Background on ASCC initiatives:

Bridge in a Backpack is a lightweight, corrosion-resident, cost-effective system for short to medium bridge construction. The technology has been used in 28 bridges in the U.S. and beyond. The system uses composite arch tubes that act as reinforcement and formwork for cast-in-place concrete. The arches are easily transportable, rapidly deployable and do not require the heavy equipment or large crews needed to handle the weight of traditional construction materials. They extend structural life span up to 100 years.

GBeams provides an affordable, long-term solution to traditional steel and concrete medium span bridges. It consists of lightweight composite tub girders with a precast or cast-in-place concrete deck. The lightweight GBeams are designed to stack and are as little as one-quarter the weight of steel girders. One flatbed truck can transport enough girders for four 70-foot-long bridges. The lightweight bridge system is designed to last 100 years with little to no maintenance and is targeted to be used for highway bridges, pedestrian bridges or building construction. 

The Grist Mill Bridge, located in Hampden, Maine, is the first in the nation to use the GBeam technology. The girder was designed with life cycle in mind, allowing for ease of girder manufacturing in various regions; low-carbon transportation to the site where the girder geometry allows for nesting of the girders and stacking during shipping; low-logistics erection methods on-site, where only lightweight equipment is needed to move the girders onto the abutments, eliminating the need for heavy cranes; and low operations and maintenance requirements, including a novel connector of the GBeams to the concrete deck that facilitates both installation of the concrete deck, as well as removal and replacement of the concrete deck at the end of its life, in which the girders stay in place and are re-used with a new concrete deck. 

The Modular Ballistic Protection System uses thermoplastics ballistics panels to turn a tent into a “large walk-in helmet,” protecting lives from both blast overpressure and ballistics. The solution, adopted by the Department of Defense, has been used in the field and has protected lives.

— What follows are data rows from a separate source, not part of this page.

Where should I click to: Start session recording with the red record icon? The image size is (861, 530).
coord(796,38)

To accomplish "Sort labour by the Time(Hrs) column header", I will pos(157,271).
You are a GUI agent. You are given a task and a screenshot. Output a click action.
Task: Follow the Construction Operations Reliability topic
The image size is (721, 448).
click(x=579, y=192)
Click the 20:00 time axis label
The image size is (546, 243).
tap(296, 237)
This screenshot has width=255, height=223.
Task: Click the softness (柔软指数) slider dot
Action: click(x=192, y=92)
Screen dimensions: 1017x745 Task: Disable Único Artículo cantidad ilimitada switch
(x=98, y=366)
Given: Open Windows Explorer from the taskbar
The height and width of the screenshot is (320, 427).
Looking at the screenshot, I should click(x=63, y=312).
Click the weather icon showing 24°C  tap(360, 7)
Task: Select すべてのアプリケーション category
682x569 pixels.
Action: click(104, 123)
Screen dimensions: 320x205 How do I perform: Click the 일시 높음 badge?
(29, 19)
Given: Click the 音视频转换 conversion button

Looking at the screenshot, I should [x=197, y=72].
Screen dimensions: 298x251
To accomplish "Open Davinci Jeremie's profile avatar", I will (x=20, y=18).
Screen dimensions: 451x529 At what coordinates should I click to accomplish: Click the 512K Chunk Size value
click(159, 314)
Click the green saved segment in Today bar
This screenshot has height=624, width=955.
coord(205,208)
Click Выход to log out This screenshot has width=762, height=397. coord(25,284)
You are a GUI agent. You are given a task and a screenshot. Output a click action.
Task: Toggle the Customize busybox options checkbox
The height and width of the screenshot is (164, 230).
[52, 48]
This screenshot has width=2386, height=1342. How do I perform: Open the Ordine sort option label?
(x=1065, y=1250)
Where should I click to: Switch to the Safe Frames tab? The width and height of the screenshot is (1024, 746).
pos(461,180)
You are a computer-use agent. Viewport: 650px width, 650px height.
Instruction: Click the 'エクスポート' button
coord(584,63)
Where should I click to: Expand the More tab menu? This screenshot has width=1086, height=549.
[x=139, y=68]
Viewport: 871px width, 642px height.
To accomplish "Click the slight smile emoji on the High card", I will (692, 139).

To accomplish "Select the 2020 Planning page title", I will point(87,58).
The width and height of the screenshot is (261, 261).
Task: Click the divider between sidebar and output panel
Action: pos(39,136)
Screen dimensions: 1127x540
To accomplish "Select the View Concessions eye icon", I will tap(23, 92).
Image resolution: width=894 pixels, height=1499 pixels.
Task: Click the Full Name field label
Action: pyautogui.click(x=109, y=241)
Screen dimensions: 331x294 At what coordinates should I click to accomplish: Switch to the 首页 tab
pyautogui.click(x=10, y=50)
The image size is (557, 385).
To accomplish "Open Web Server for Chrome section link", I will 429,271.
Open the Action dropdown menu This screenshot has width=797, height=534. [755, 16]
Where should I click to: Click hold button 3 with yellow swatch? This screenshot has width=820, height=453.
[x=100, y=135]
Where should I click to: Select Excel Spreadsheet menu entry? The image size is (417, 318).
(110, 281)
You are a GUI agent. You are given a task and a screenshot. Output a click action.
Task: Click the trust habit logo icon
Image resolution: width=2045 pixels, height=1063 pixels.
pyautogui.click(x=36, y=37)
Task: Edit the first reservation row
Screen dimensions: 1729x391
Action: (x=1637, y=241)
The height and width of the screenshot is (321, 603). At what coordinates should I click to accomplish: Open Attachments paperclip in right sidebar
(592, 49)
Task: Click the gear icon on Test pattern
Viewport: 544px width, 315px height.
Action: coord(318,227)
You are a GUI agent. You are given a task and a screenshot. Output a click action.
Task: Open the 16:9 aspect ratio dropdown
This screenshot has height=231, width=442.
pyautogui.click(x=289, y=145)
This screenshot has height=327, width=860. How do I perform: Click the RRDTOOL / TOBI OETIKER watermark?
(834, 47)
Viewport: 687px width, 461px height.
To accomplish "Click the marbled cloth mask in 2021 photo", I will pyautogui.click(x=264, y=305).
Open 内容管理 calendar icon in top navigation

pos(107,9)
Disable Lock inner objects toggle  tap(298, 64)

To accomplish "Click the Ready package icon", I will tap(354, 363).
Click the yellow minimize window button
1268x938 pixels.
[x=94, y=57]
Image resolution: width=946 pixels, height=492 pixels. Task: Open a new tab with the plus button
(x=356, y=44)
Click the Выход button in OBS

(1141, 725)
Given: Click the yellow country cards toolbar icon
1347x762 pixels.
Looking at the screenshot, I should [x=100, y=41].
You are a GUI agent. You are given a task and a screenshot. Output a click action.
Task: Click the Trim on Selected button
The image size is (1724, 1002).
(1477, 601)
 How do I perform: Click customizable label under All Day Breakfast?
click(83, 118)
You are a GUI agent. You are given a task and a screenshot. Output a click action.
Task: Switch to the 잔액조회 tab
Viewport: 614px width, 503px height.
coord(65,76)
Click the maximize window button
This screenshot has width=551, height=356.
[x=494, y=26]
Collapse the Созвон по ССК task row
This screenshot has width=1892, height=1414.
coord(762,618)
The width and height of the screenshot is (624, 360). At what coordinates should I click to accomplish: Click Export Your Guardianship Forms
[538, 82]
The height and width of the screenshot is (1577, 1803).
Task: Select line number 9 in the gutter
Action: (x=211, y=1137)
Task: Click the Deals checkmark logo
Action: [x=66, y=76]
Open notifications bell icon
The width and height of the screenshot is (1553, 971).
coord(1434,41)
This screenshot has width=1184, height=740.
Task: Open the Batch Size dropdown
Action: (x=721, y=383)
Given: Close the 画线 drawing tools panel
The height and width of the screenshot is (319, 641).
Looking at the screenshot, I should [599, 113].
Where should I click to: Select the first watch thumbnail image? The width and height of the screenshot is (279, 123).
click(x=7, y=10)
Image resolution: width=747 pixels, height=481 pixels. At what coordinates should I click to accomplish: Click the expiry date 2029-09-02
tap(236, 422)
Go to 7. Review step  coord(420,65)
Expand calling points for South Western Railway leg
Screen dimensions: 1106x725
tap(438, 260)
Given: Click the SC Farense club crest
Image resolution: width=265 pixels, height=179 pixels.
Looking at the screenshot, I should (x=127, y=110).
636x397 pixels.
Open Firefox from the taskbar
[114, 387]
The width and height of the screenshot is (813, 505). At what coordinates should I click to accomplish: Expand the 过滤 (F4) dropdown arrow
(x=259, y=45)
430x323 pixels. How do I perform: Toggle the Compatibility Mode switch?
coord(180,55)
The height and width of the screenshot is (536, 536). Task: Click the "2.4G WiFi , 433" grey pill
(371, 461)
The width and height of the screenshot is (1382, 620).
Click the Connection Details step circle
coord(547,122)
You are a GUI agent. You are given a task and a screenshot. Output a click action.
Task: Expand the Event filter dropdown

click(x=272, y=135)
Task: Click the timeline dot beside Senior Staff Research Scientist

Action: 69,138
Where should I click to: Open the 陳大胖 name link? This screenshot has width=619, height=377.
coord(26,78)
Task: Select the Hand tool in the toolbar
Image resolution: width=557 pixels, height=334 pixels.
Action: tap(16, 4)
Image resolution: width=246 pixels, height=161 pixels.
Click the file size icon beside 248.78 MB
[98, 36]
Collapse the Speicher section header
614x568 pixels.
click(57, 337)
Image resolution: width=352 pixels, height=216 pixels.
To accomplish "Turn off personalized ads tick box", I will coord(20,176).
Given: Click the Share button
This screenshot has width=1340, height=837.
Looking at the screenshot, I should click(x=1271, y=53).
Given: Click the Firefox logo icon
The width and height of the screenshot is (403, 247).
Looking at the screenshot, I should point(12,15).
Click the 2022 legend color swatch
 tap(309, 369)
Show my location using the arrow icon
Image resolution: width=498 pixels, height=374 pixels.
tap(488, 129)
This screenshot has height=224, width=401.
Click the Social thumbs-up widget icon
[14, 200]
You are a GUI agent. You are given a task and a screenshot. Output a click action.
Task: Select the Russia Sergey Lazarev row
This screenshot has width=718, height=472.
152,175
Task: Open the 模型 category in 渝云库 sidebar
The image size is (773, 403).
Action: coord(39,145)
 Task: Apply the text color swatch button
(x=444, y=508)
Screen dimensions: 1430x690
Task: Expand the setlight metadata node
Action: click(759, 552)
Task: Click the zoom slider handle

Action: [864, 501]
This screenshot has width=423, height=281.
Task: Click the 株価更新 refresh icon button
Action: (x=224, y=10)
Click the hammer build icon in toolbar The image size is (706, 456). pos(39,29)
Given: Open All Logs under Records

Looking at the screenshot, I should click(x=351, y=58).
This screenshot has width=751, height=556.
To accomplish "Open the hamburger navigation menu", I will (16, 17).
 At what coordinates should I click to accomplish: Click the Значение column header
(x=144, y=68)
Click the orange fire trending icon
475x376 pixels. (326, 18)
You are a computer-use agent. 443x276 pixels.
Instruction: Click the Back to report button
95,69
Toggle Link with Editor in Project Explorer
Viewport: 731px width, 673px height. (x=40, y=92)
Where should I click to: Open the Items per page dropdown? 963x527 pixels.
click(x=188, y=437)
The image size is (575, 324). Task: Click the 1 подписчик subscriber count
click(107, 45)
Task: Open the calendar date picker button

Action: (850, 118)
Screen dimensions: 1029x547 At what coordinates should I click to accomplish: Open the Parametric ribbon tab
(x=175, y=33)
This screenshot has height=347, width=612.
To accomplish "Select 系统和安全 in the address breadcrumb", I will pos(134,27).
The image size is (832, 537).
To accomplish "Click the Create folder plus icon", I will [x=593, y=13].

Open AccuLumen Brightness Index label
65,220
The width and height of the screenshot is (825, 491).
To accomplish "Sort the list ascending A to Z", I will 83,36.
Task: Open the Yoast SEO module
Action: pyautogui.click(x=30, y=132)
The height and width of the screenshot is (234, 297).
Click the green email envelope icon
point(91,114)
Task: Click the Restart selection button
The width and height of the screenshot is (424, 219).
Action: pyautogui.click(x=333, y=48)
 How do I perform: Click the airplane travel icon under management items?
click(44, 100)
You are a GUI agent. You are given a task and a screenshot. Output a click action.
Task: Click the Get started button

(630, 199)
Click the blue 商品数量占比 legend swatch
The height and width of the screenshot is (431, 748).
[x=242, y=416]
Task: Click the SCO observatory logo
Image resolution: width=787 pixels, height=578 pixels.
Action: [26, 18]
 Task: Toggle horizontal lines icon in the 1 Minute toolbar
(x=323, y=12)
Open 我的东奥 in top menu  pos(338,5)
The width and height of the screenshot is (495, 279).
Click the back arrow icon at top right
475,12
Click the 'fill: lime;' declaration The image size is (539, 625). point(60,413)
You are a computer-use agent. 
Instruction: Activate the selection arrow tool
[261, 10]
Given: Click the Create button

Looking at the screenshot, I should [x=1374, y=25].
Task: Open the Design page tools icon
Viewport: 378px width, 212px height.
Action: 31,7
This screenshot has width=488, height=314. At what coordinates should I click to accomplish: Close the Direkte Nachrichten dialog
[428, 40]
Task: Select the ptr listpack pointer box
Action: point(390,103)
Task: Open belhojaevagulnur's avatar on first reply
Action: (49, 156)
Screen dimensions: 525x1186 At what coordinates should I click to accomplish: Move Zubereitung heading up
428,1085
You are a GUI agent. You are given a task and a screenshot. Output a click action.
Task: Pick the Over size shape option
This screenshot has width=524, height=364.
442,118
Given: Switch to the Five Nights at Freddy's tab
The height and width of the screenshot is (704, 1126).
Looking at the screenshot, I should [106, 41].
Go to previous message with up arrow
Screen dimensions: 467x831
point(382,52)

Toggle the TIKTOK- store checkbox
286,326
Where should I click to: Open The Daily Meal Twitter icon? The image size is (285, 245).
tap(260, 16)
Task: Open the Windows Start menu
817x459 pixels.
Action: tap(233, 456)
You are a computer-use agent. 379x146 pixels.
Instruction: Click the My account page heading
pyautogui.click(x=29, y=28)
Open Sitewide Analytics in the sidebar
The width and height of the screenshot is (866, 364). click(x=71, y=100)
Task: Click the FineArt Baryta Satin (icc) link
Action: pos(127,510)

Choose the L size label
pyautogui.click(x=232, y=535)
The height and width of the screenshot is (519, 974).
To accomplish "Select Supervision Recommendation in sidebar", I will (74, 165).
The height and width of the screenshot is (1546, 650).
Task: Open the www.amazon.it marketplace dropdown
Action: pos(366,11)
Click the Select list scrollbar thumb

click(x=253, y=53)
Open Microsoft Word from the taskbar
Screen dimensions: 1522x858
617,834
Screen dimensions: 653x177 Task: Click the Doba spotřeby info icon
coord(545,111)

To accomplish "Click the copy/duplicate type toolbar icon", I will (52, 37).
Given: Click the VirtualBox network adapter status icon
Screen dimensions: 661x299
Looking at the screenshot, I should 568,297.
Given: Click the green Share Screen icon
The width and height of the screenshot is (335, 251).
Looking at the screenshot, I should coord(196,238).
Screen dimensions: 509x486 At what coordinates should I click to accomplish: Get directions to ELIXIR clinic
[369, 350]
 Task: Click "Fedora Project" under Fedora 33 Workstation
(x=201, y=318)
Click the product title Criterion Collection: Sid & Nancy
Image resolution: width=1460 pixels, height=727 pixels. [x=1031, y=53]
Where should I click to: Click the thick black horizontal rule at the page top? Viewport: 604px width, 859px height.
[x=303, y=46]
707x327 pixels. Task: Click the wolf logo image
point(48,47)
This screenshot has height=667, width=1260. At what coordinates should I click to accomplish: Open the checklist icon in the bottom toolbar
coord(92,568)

The VolturnUS floating offshore wind technology, with over 70 patents globally, allows local manufacturing of floating hulls that support wind turbines. It was deployed in 2013 off the coast of Maine and became the first grid-connected offshore wind turbine in the U.S. It utilized an FRP composites tower that reduces both topside weight and hull weight while increasing durability and lowering maintenance costs. With $100 million private investment by RWE and Mitsubishi’s Diamond Offshore Wind and $50 million invested by the U.S. Department of Energy, the team is designing an 11-MW class floating hull to be deployed off the Maine coast in 2024.